Convergence of $\sum_{n=1}^\infty{\left(\sqrt[n]{n}-1\right)}$

Question

A student was recently asked this question by his instructor:

$$\sum_{n=1}^\infty{\left(\sqrt[n]{n}-1\right)}$$

Converge or diverge?

I feel a little dumb for not being able to answer it. The following tests fail to prove convergence or divergence:

nth term test for divergence (limit is 0), ratio test (limit is 1), root test (see ratio test), limit comparison with $\sqrt[n]{n}$ (not sure why I thought that'd work)

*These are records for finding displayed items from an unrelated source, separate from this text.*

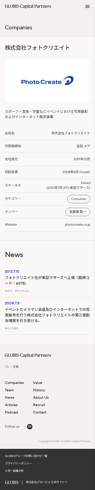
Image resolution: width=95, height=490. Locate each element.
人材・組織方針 (14, 471)
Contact (39, 412)
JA (7, 367)
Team (9, 390)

Something I did try was using the fact that

$$x^n-y^n=(x-y)(x^{n-1}+x^{n-2}y+x^{n-3}y^2+\cdots+x^2y^{n-3}+xy^{n-2}+y^{n-1})\;,$$

to rewrite $\sqrt[n]{n}-1$ as

$$\frac{n-1}{n^{1-1/n}+n^{1-2/n}+\cdots+n^{2/n}+n^{1/n}+1}\;.$$

However, I'm not sure what to compare this to. According to wolfram alpha this series "diverges by the comparison test", but comparison to what? There is a similar problem in Baby Rudin, but for $(\sqrt[n]{n}-1)^n$, and a simple nth root test resolves that series [convergence] in a hurry. Any ideas? Have any of you encountered a similar looking series before? Thanks.

Answer 1

Rewrite $\sqrt[n]{n}$ as $n^{1/n}=e^{(\ln n)/n}$ and use $e^x-1\sim x$ to see that $$ \sqrt[n]{n}-1\sim \frac{\ln n}{n} $$ (where I use $\sim$ to mean “is asymptotically equal to”). Now compare with the harmonic series.

Answer 2

A variation on Harald's answer. For all real $x>0$ and integral $n \geq 1$ $$\log(x) \leq n(x^{1/n} - 1)$$ and in particular $$ \frac{\log(n)}{n} \leq n^{1/n} - 1.$$ So it is a divergent series.

Answer 3

For any $k\in \{1,2,...,n\}$ it holds that $n^{1-\frac{1}{n}}\ge n^{1-\frac{k}{n}}$. Because of that: $$n^{2-\frac{1}{n}}=n\cdot n^{1-\frac{1}{n}} \ge n^{1-\frac{1}{n}}+ n^{1-\frac{2}{n}}+\dots+ n^{\frac{1}{n}} +1$$ Then: $$\sqrt[n]{n}-1=\frac{n-1}{n^{1-\frac{1}{n}}+ n^{1-\frac{2}{n}}+\dots+ n^{\frac{1}{n}} +1}\ge \frac{n-1}{n^{2-\frac{1}{n}}} \sim \frac{n}{n^{2-\frac{1}{n}}}=\frac{\sqrt[n]{n}}{n}\ge \frac{1}{n}$$ Then using comparison tests (both direct and limit comparison test) the series diverges.